■ **Data for this task**
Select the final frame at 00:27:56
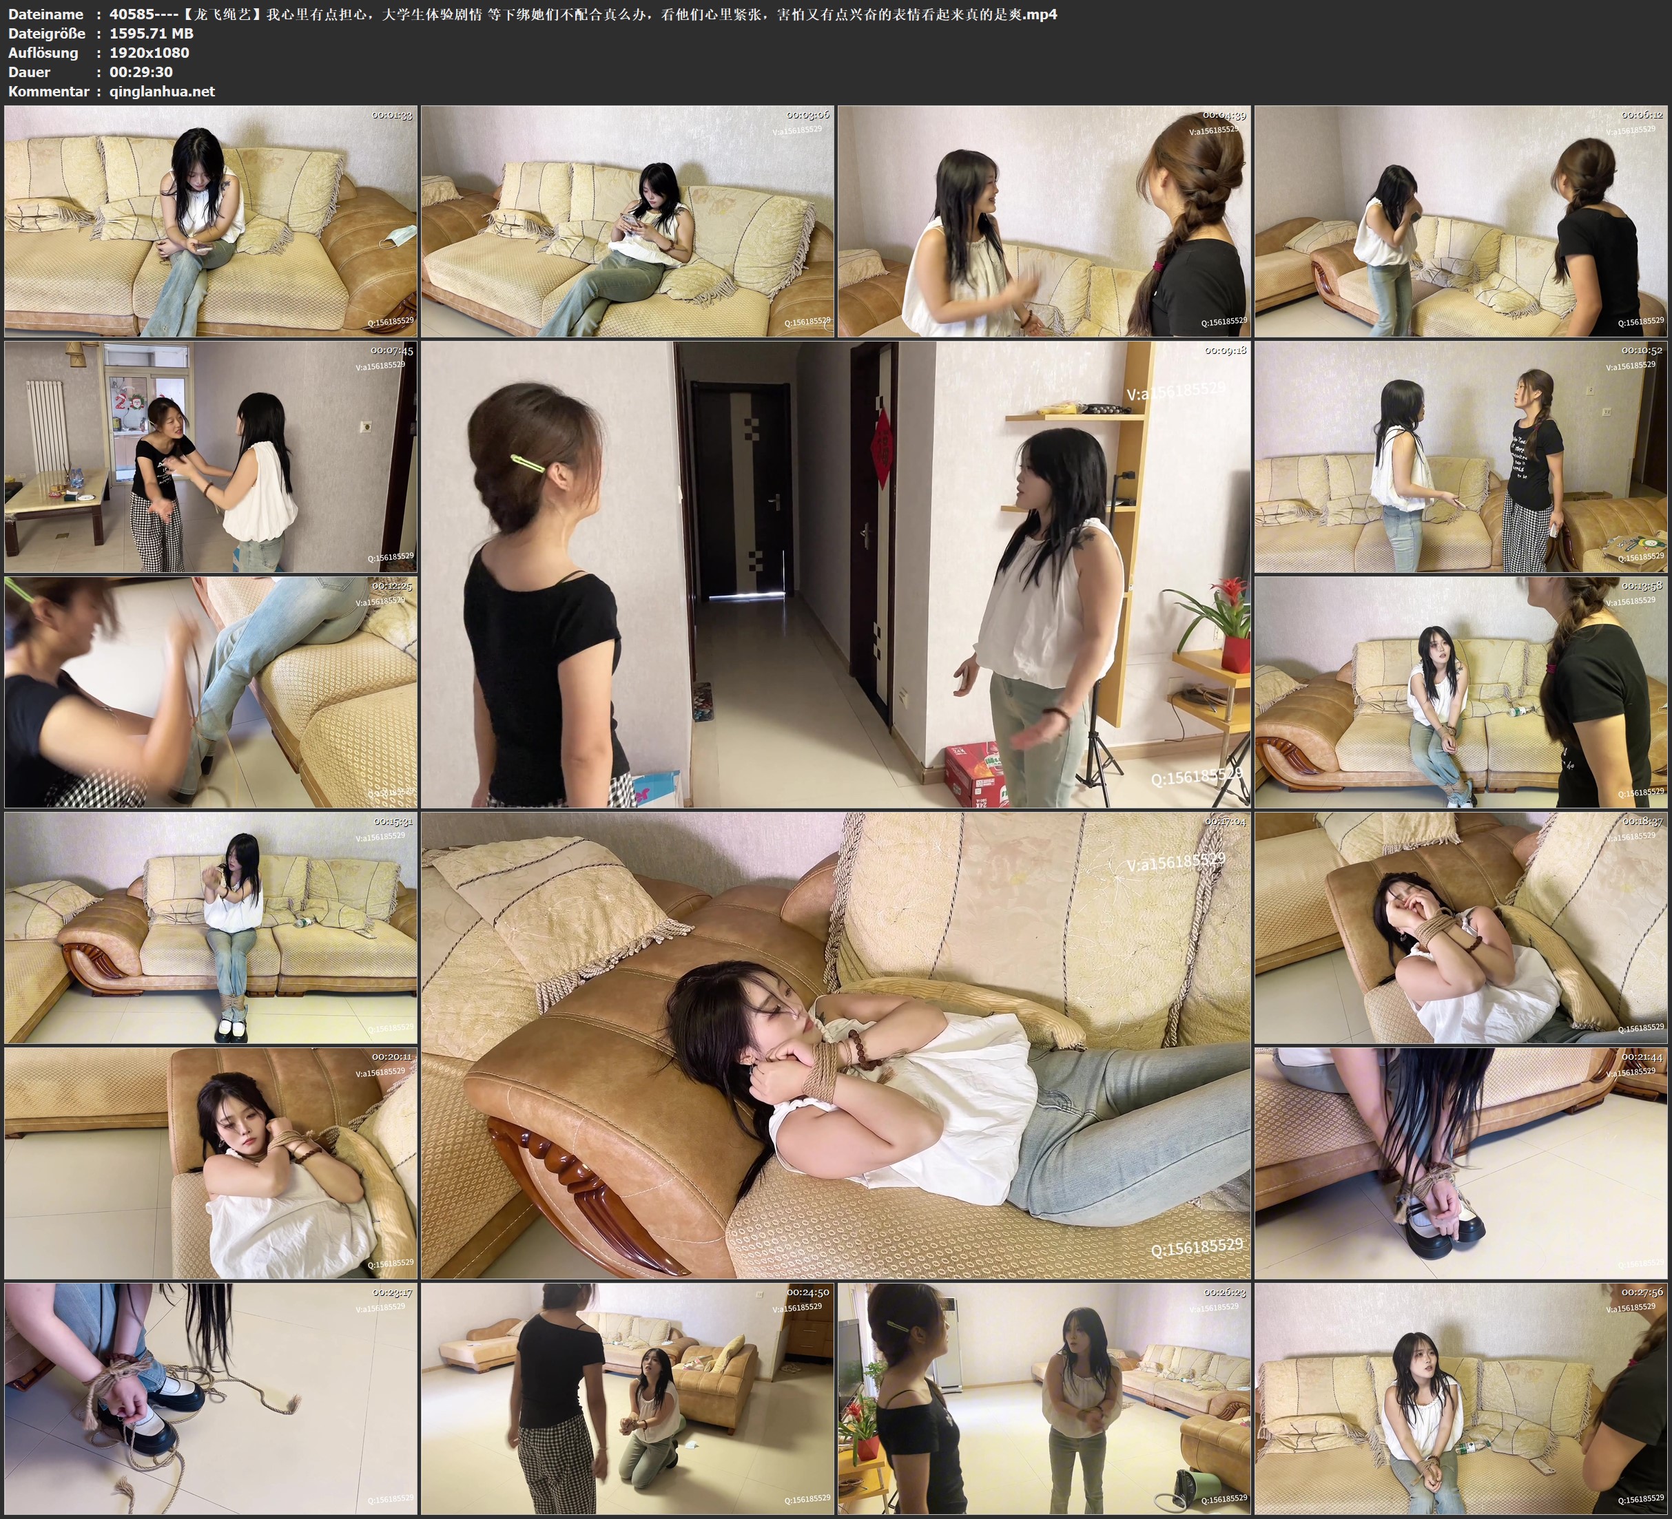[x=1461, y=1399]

* * *

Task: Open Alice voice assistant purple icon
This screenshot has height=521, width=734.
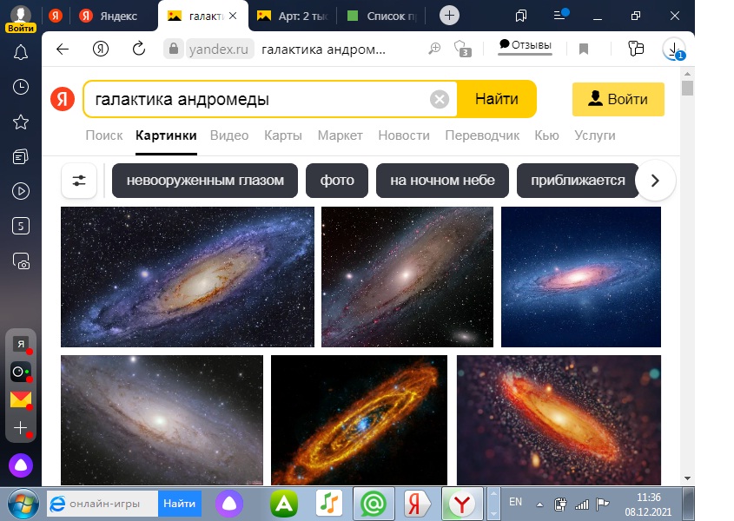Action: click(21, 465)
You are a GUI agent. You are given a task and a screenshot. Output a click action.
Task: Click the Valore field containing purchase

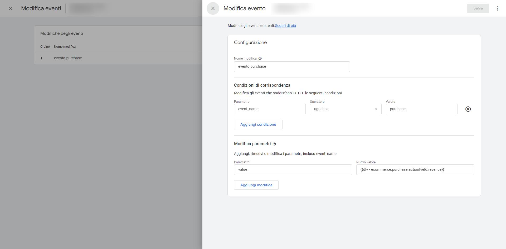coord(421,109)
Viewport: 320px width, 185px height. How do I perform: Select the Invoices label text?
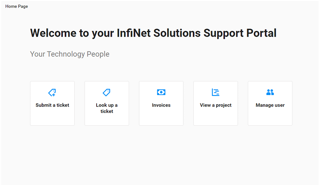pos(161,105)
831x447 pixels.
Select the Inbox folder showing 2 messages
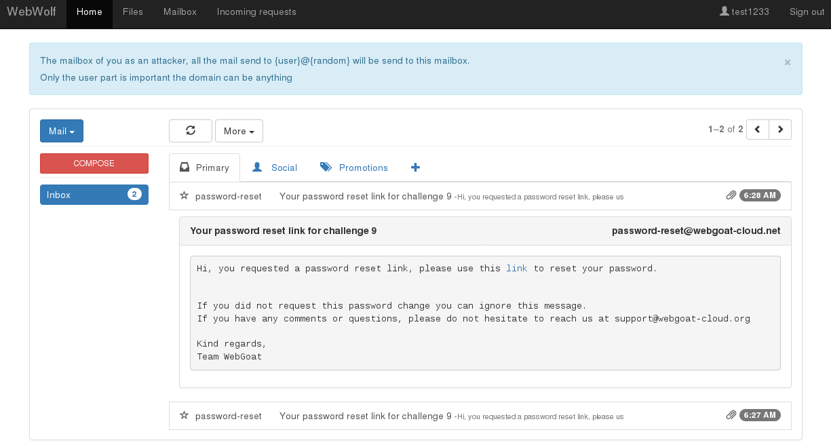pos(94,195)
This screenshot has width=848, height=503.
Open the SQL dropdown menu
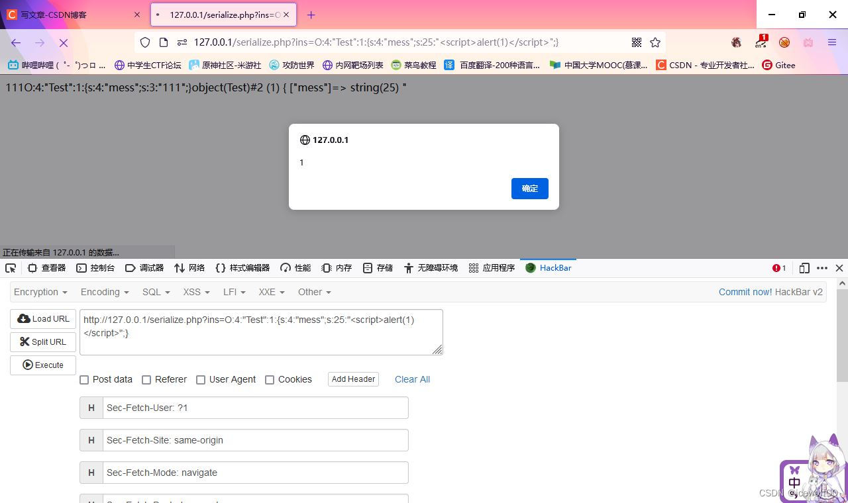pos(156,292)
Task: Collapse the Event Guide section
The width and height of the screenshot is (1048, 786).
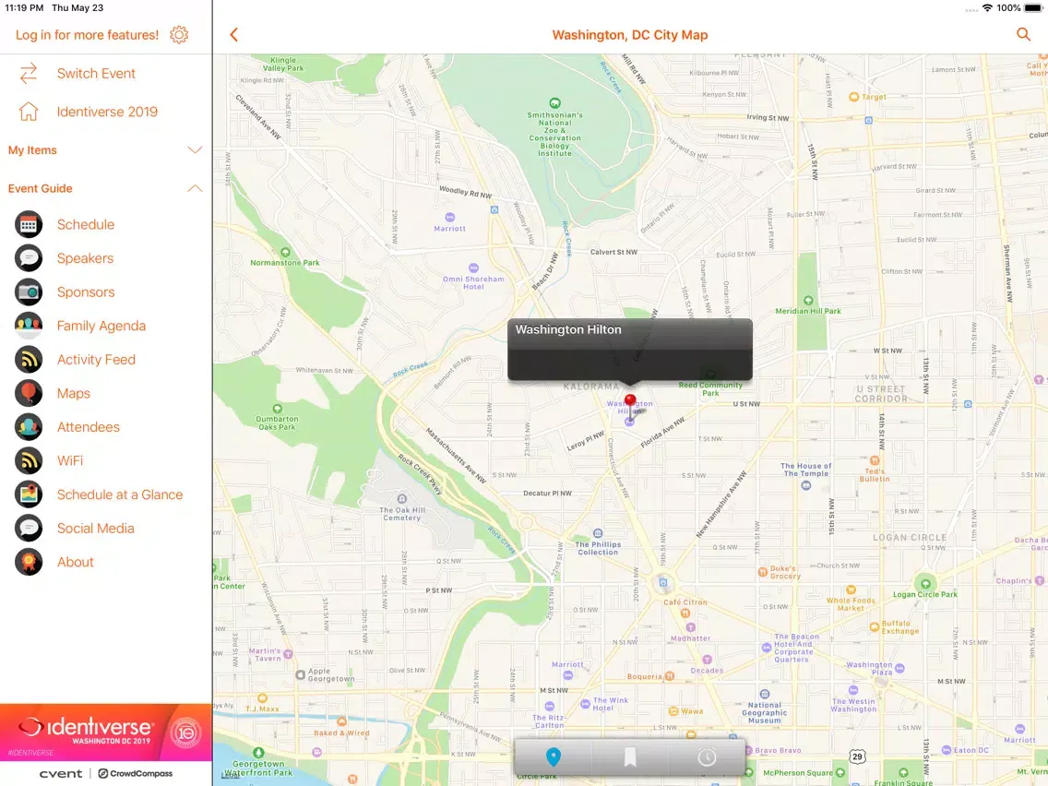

■ **How to complete this task**
Look above for the line with "Select the Inbox folder showing 2 messages"; quote it and every line after it, stopping after the line with "The width and", exactly, with nothing added and without pictures.

■ **Exercise response**
Select the Inbox folder showing 2 messages
pos(94,195)
This screenshot has width=848, height=503.
Open the SQL dropdown menu
pos(156,292)
Task: Collapse the Event Guide section
The width and height of the screenshot is (1048, 786).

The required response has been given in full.